Y desde ahí, muchas personas han dejado de creer, de intentar o incluso de desear construir una relación sana.
Pero no, no es cierto. Las relaciones sanas y bonitas sí existen, no son un mito. Pero requieren trabajarlas y construirlas. Y eso pocos quieren hacerlo.
Relaciones sanas
Sí existen hombres y mujeres que se preocupan genuinamente por su pareja. Personas que cuidan, que respetan, que escuchan, que buscan el bienestar del otro sin anularse.
Personas que aman sin falta de controlar, que no hieren para sentirse poderosas, que no juegan con la estabilidad emocional del otro. Existen personas fieles, comprometidocapaces de sostener la palabra dada incluso cuando seducir implica esfuerzo, paciencia y sacrificio.
Lo que ocurre es que estas relaciones no hacen tanto ruido. No viven del drama, no necesitan espectadoresno se alimentan del conflicto constante.
Son relaciones que se construyen en lo habitual: en el respetoen el perdónen la adhesión, en el cuidado mutuo. Y en una sociedad acostumbrada al caoslo sano parece fastidiado o irreal.
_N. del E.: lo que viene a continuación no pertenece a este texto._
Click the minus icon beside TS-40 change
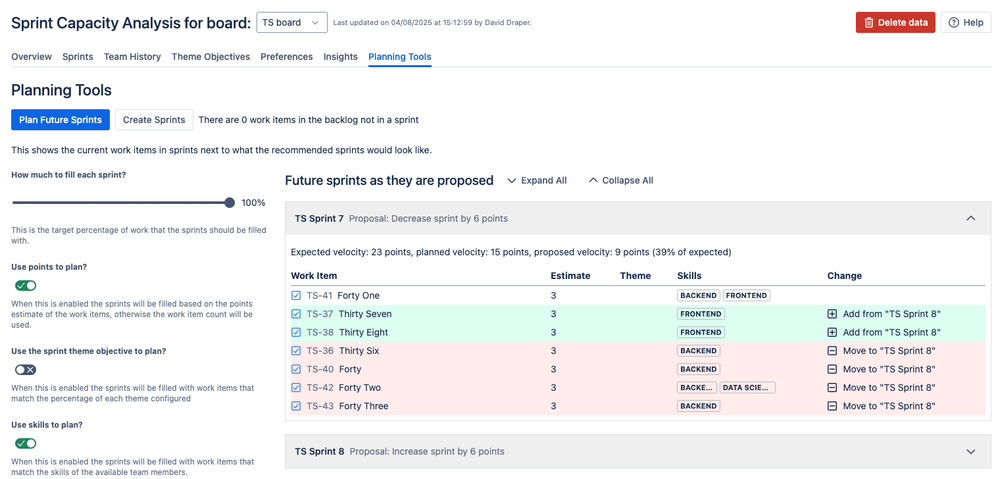This screenshot has height=479, width=998. (x=832, y=369)
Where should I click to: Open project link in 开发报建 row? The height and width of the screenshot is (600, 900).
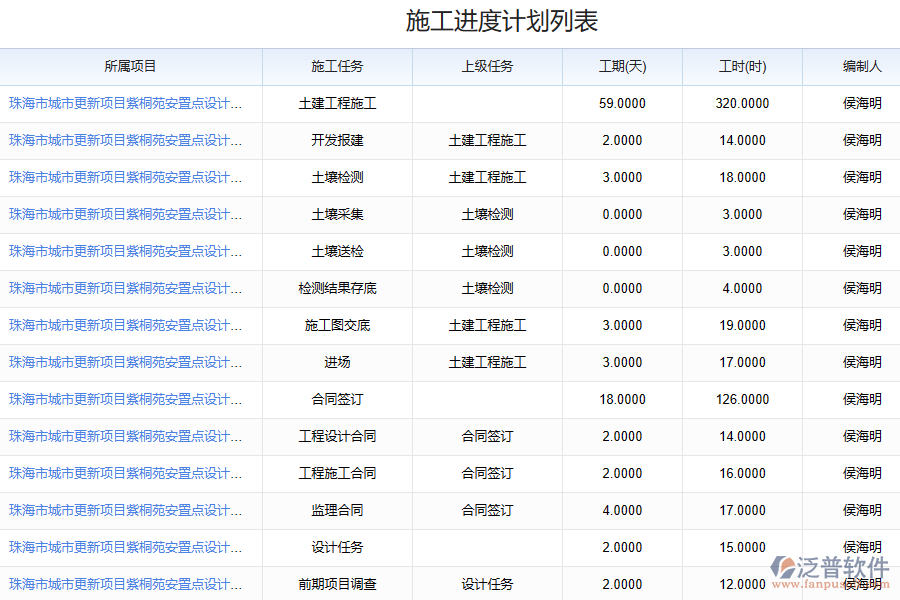click(x=125, y=141)
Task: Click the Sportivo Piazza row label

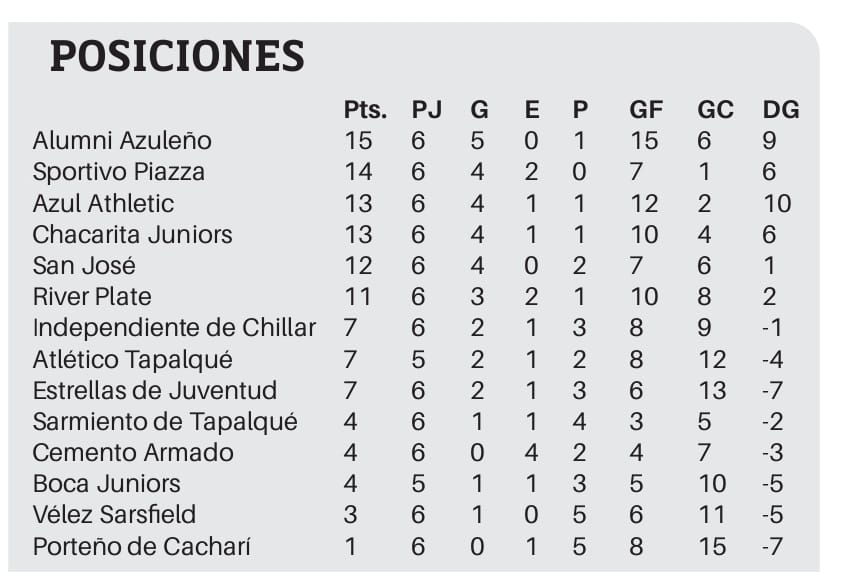Action: (x=119, y=172)
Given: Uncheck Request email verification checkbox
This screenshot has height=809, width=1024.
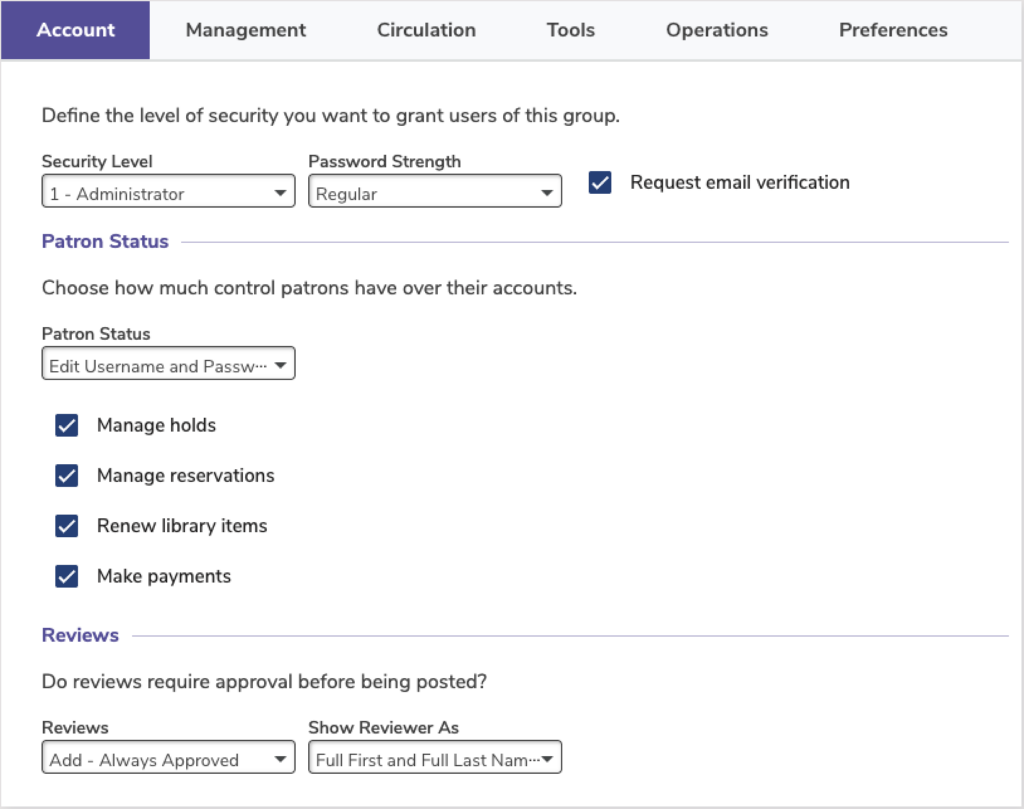Looking at the screenshot, I should tap(600, 183).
Asimismo es verdad que una relación sana no surge por arte de encanto. No es suerte ni casualidad. Es una referéndum diaria. Requiere juicio emocionaldisposición a crecer, capacidad de diálogo y voluntad de curar heridas propias.
Flirtear correctamente implica memorizar, desaprender y contraer la responsabilidad de cómo se ama. Por eso no todo el mundo está dispuesto a sostener una relación sanaaunque diga que la desea.
Creer que el apego sano no existe es, muchas veces, una forma de guarecerse del miedo a intentarlo otra vez. O una guisa de discurrir quedarse en relaciones que duelen porque “eso es lo habitual”. Pero adaptarse a lo que hiere no es realismo; es resignación.
Guerrear por construir una relación sana es válido. Creer por un apego donde no tengas que defenderte, que invalidarte, que esconderte ni sobrevivir emocionalmente es auténtico. No es idealismo. Es valentía.